* _TASK DETAILS_
Should the word "agent" occur in a line of the records, copy that line.

--- RECORDS FOR PROCESSING Enclosed Below ---

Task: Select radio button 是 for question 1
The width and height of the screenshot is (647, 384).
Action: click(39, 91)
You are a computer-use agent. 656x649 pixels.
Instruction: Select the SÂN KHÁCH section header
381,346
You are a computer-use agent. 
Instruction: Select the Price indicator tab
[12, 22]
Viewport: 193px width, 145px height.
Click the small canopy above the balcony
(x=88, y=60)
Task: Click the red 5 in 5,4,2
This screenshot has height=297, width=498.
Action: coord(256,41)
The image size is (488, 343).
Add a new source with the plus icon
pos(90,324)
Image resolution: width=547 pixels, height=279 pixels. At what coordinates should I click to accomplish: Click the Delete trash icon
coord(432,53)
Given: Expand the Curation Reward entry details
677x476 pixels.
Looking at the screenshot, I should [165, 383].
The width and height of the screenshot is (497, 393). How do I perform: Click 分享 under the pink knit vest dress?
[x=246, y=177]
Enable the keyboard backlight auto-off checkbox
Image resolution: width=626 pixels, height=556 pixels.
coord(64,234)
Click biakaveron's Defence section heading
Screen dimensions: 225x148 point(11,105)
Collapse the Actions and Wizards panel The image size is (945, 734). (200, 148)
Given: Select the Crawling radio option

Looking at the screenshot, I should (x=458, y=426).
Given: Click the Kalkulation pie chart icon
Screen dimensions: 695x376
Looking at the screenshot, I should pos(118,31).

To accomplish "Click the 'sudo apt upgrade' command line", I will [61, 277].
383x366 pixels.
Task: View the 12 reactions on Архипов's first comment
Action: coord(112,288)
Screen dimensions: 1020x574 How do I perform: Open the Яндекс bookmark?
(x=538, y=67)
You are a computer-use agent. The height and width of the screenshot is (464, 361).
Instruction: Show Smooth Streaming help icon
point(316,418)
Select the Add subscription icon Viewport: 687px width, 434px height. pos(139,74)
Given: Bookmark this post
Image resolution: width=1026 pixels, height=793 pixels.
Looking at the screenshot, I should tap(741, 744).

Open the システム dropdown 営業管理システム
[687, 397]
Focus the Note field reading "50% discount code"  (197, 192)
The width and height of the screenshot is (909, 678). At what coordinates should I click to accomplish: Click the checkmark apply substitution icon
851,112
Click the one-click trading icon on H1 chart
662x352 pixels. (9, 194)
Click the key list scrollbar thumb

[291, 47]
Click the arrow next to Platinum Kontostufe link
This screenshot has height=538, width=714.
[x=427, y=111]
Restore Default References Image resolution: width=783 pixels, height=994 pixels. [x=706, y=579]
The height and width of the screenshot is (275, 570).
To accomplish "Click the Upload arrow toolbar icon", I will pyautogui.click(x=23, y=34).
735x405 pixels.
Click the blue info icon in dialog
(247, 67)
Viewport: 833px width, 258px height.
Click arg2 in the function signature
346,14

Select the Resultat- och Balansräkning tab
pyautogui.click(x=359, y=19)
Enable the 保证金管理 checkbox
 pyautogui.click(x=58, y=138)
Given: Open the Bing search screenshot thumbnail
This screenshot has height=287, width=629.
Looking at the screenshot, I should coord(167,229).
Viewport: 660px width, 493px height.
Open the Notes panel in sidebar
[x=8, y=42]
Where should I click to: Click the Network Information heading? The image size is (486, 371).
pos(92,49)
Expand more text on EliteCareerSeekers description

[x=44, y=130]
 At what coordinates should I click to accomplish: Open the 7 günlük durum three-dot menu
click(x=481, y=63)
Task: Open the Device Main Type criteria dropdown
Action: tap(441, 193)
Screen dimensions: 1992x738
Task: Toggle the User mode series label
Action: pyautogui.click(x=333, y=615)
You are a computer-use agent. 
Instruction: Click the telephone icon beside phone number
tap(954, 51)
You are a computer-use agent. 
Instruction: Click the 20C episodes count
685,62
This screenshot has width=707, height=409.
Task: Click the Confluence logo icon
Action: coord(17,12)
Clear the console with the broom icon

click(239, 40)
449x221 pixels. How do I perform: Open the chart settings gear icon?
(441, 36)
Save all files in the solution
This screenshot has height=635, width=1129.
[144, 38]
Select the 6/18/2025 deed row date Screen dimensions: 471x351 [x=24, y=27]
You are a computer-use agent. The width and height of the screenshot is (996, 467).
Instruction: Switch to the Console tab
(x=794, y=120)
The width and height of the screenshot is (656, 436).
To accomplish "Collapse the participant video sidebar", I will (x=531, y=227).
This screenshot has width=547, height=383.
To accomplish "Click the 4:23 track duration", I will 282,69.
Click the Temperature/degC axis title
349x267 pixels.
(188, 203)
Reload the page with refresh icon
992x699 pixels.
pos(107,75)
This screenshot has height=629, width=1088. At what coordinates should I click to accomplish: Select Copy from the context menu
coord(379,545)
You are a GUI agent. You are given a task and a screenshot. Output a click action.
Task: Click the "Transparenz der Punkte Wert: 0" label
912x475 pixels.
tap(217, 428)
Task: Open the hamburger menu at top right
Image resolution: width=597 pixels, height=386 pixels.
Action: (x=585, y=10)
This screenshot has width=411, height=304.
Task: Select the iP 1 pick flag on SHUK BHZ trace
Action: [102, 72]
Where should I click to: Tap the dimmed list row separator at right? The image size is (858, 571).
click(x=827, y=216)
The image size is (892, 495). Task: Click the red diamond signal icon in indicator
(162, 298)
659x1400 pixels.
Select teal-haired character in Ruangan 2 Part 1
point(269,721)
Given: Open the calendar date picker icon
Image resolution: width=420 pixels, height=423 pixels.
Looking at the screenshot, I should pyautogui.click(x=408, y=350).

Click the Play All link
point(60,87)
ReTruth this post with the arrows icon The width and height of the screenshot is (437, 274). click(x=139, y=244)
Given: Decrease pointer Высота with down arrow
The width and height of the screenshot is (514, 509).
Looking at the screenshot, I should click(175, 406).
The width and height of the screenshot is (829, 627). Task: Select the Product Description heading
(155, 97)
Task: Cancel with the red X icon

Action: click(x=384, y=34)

--- End of Enclosed RECORDS FOR PROCESSING ---

* _RESULT OF THE TASK_
You are a computer-use agent. 656x649 pixels.
You are a computer-use agent. 
You are a computer-use agent. The height and width of the screenshot is (464, 361).
You are a computer-use agent. 
You are a computer-use agent. 
You are a computer-use agent. The width and height of the screenshot is (996, 467).
You are a GUI agent. You are given a task and a screenshot. Output a click action.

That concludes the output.